Yeah, well, thanks for that. A couple things. Number one, there's nothing, this is more just kind of a function of something that's going on in each of the segments. What I would point out is in the material handling business, if you look into the queue, you'll notice that specifically at Hilo, which is one of the acquisitions that we did, we had an accounting, a shift of mapping of costs because of the way that their system was working. And so in the material handling segment, this quarter we saw 60%. Gross margins, which is kind of what we could expect the low 60s going forward And so we but a lot of that has to has to do with the the just the accounting For technician time and not being able to apply it to work orders in our New York businesses old system So there's really there's really no real business impact there and then on the construction in the construction vertical Some of the businesses that we've purchased have a lower gross margin here versus our existing business, so that's impacting the line a little bit. And then we did see in Q1 a little bit of pressure from a warranty perspective. I think this has come up previously. Number one, the more the mix of our revenue heads to warranty, warranty work is lower margin. But we are kind of experiencing less margin than we had historically in terms of recovering warranty on claims. So I don't think it's anything existential that's going on. It's not indicative of our ability to pass cost along. It's some of these just more nuanced areas of the business. What I would say, too, is the construction business in Q1 did 56% in Q4. It was 50%. Q4 is typically a really high non-billable month with holidays. Q1, similarly with technician training in the winter months, we experienced a little bit more non-billable. So I would expect that those numbers continue to kind of ramp up here back to that 60% level.
Understood. That's great. Thank you. And then lastly, I'd love to get an update on what you're observing in the acquisition market and whether or not there have been any noticeable changes since, since we last got on the phone at the end of March.
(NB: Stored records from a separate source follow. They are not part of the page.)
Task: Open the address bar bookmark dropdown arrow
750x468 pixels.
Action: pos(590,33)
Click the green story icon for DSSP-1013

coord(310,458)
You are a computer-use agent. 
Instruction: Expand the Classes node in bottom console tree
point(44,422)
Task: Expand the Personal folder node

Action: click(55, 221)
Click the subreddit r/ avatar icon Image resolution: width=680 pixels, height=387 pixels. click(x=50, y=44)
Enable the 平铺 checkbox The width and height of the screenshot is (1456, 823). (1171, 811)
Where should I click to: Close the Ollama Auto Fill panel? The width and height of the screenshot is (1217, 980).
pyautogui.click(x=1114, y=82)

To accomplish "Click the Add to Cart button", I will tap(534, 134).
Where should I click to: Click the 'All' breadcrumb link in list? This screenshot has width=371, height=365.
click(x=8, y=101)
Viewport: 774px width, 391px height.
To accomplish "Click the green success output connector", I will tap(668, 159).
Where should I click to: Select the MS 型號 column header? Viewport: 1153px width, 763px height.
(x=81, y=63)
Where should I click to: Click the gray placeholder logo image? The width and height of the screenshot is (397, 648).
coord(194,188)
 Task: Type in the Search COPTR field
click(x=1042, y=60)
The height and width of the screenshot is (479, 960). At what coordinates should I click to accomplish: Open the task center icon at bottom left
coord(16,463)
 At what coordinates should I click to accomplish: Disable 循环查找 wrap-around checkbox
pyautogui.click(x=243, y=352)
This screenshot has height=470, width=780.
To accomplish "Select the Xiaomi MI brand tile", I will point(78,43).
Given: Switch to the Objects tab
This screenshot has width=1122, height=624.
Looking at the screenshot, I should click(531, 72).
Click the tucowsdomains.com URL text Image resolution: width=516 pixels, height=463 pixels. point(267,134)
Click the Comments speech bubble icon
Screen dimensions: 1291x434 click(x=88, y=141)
This is Ryan. I don't think there are noticeable changes. There's still a, um, there's still a landscape with a lot of, um, sellers out there that the motivations for family businesses to sell still are the same. And, um, we're continuing to pursue a very active pipeline.
Perfect. Thank you.
Thank you for your question, Matt. There are currently no further questions waiting at this time. This concludes the Alta Equipment Group first quarter 2022 earnings call. Thank you for your participation. You may now disconnect your lines.